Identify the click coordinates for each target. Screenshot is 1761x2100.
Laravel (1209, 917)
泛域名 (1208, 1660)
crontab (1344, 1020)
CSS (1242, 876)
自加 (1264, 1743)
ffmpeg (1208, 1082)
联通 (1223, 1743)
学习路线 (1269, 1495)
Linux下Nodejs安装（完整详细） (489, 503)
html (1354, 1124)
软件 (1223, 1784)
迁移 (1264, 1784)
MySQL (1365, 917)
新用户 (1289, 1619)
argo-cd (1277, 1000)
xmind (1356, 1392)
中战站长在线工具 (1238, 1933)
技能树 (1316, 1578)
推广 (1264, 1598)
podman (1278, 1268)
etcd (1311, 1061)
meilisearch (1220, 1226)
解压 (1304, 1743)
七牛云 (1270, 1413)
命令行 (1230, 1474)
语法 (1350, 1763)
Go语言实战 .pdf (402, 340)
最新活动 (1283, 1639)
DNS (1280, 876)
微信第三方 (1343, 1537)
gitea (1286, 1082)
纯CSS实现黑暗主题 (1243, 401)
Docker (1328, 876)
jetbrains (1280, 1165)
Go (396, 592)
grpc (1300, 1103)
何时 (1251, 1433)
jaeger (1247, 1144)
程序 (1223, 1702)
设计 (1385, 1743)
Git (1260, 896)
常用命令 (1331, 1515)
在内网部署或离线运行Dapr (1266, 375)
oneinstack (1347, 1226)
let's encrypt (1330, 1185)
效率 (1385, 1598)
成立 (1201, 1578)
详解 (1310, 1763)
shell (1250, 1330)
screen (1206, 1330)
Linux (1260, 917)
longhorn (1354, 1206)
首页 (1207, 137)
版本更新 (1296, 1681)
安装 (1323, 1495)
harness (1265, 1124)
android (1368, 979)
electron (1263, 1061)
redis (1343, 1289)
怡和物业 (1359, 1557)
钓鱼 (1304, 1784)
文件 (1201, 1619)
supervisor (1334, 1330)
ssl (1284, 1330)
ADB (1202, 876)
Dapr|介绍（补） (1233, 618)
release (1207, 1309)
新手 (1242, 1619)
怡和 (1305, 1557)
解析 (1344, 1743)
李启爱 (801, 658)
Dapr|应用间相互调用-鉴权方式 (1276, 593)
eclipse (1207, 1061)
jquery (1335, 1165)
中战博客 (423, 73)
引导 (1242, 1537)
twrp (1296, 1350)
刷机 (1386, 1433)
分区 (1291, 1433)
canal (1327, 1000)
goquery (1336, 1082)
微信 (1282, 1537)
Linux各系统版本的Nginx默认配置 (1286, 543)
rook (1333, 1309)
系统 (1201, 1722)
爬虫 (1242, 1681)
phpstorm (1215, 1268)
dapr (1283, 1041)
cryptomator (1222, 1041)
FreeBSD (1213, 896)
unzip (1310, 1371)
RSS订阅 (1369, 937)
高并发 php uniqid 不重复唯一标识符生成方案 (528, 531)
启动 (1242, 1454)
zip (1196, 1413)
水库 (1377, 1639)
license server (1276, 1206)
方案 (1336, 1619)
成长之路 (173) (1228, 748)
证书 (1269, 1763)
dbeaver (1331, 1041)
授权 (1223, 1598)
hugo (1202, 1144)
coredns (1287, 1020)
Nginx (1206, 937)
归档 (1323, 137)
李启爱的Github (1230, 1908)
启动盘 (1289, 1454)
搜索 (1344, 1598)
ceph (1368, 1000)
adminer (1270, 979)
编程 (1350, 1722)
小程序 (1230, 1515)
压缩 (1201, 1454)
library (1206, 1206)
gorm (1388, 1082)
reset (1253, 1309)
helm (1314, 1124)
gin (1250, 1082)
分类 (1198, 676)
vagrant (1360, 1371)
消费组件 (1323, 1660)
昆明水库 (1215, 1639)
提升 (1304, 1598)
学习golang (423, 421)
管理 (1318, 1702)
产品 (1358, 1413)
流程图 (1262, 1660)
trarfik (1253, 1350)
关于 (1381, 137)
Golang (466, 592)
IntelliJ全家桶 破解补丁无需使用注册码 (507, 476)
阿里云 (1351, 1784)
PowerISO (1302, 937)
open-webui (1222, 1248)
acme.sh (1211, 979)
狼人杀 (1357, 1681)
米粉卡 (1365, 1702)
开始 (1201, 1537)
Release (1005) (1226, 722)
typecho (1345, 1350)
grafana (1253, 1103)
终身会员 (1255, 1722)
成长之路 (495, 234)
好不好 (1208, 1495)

**THE PROBLEM**
Repeat every line of the material exactly.

**SOLUTION BELOW**
Identify the click coordinates for each target. Screenshot is 1761x2100.
Laravel (1209, 917)
泛域名 (1208, 1660)
crontab (1344, 1020)
CSS (1242, 876)
自加 (1264, 1743)
ffmpeg (1208, 1082)
联通 (1223, 1743)
学习路线 (1269, 1495)
Linux下Nodejs安装（完整详细） (489, 503)
html (1354, 1124)
软件 (1223, 1784)
迁移 (1264, 1784)
MySQL (1365, 917)
新用户 (1289, 1619)
argo-cd (1277, 1000)
xmind (1356, 1392)
中战站长在线工具 (1238, 1933)
技能树 (1316, 1578)
推广 (1264, 1598)
podman (1278, 1268)
etcd (1311, 1061)
meilisearch (1220, 1226)
解压 (1304, 1743)
七牛云 (1270, 1413)
命令行 (1230, 1474)
语法 (1350, 1763)
Go语言实战 .pdf (402, 340)
最新活动 (1283, 1639)
DNS (1280, 876)
微信第三方 (1343, 1537)
gitea (1286, 1082)
纯CSS实现黑暗主题 (1243, 401)
Docker (1328, 876)
jetbrains (1280, 1165)
Go (396, 592)
grpc (1300, 1103)
何时 (1251, 1433)
jaeger (1247, 1144)
程序 (1223, 1702)
设计 (1385, 1743)
Git (1260, 896)
常用命令 (1331, 1515)
在内网部署或离线运行Dapr (1266, 375)
oneinstack (1347, 1226)
let's encrypt (1330, 1185)
效率 (1385, 1598)
成立 (1201, 1578)
详解 (1310, 1763)
shell (1250, 1330)
screen (1206, 1330)
Linux (1260, 917)
longhorn (1354, 1206)
首页 (1207, 137)
版本更新 (1296, 1681)
安装 (1323, 1495)
harness (1265, 1124)
android (1368, 979)
electron (1263, 1061)
redis (1343, 1289)
怡和物业 (1359, 1557)
钓鱼 (1304, 1784)
文件 (1201, 1619)
supervisor (1334, 1330)
ssl (1284, 1330)
ADB (1202, 876)
Dapr|介绍（补） (1233, 618)
release (1207, 1309)
新手 (1242, 1619)
怡和 (1305, 1557)
解析 (1344, 1743)
李启爱 (801, 658)
Dapr|应用间相互调用-鉴权方式 (1276, 593)
eclipse (1207, 1061)
jquery (1335, 1165)
中战博客 (423, 73)
引导 (1242, 1537)
twrp (1296, 1350)
刷机 (1386, 1433)
分区 (1291, 1433)
canal (1327, 1000)
goquery (1336, 1082)
微信 (1282, 1537)
Linux各系统版本的Nginx默认配置 (1286, 543)
rook (1333, 1309)
系统 (1201, 1722)
爬虫 (1242, 1681)
phpstorm (1215, 1268)
dapr (1283, 1041)
cryptomator (1222, 1041)
FreeBSD (1213, 896)
unzip (1310, 1371)
RSS订阅 (1369, 937)
高并发 php uniqid 不重复唯一标识符生成方案 (528, 531)
启动 (1242, 1454)
zip (1196, 1413)
水库 (1377, 1639)
license server (1276, 1206)
方案 (1336, 1619)
成长之路 (173) (1228, 748)
证书 (1269, 1763)
dbeaver (1331, 1041)
授权 (1223, 1598)
hugo (1202, 1144)
coredns (1287, 1020)
Nginx (1206, 937)
归档 (1323, 137)
李启爱的Github (1230, 1908)
启动盘 (1289, 1454)
搜索 (1344, 1598)
ceph (1368, 1000)
adminer (1270, 979)
编程 (1350, 1722)
小程序 (1230, 1515)
压缩 (1201, 1454)
library (1206, 1206)
gorm (1388, 1082)
reset (1253, 1309)
helm (1314, 1124)
gin (1250, 1082)
分类 (1198, 676)
vagrant (1360, 1371)
消费组件 (1323, 1660)
昆明水库 (1215, 1639)
提升 (1304, 1598)
学习golang (423, 421)
管理 (1318, 1702)
产品 (1358, 1413)
流程图 (1262, 1660)
trarfik (1253, 1350)
关于 (1381, 137)
Golang (466, 592)
IntelliJ全家桶 破解补丁无需使用注册码 (507, 476)
阿里云 (1351, 1784)
PowerISO (1302, 937)
open-webui (1222, 1248)
acme.sh (1211, 979)
狼人杀 (1357, 1681)
米粉卡 (1365, 1702)
开始 (1201, 1537)
Release (1005) (1226, 722)
typecho (1345, 1350)
grafana (1253, 1103)
终身会员 (1255, 1722)
成长之路 (495, 234)
好不好 (1208, 1495)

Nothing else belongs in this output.